## What you should do
List every line in this data where the string "screenshot" occurs.

(Record excerpts Opens)

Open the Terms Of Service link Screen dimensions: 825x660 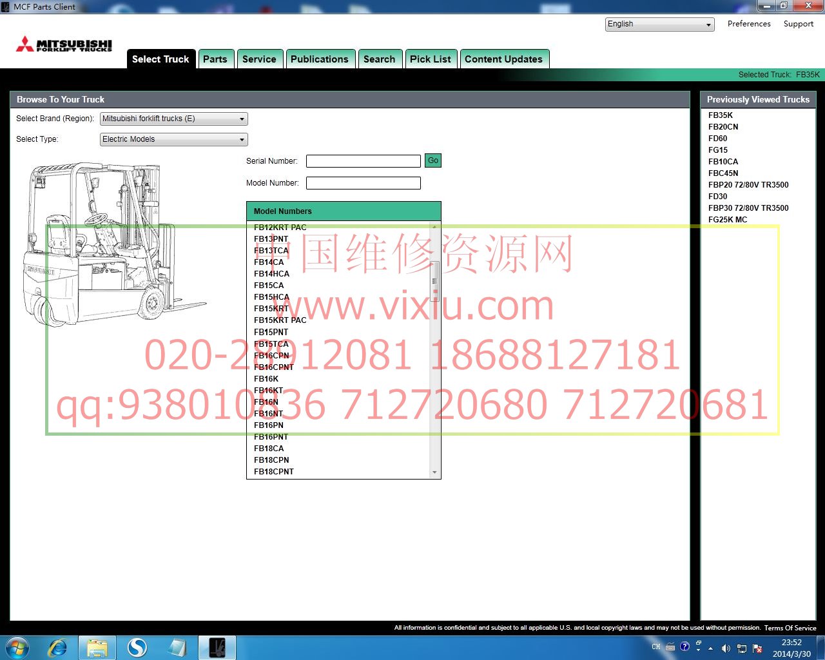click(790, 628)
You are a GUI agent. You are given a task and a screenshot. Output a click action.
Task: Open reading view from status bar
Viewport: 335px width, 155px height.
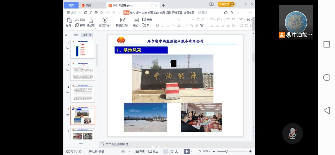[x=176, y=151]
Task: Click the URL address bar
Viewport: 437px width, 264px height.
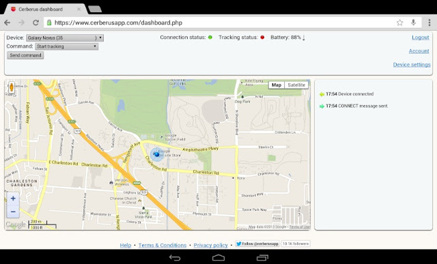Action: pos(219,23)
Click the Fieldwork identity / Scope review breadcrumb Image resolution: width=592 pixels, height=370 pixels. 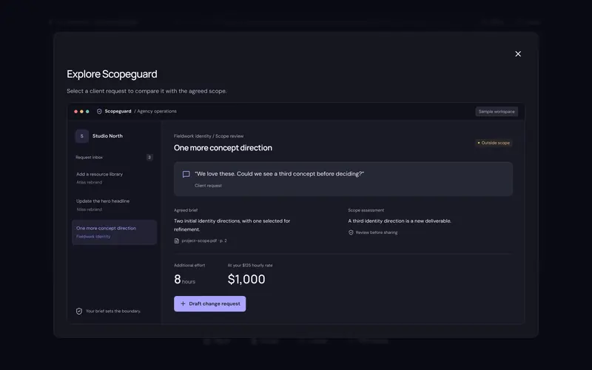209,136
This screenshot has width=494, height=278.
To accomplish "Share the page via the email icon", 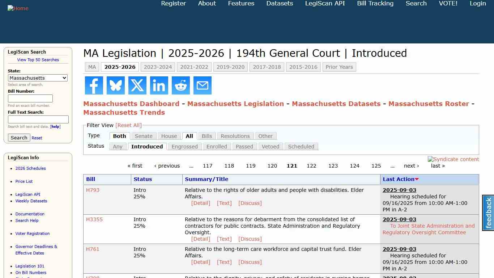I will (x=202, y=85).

(Record excerpts Closes)

## Result for this task
You are a GUI agent. You are given a task and a screenshot. Output a click action.
This screenshot has width=494, height=278.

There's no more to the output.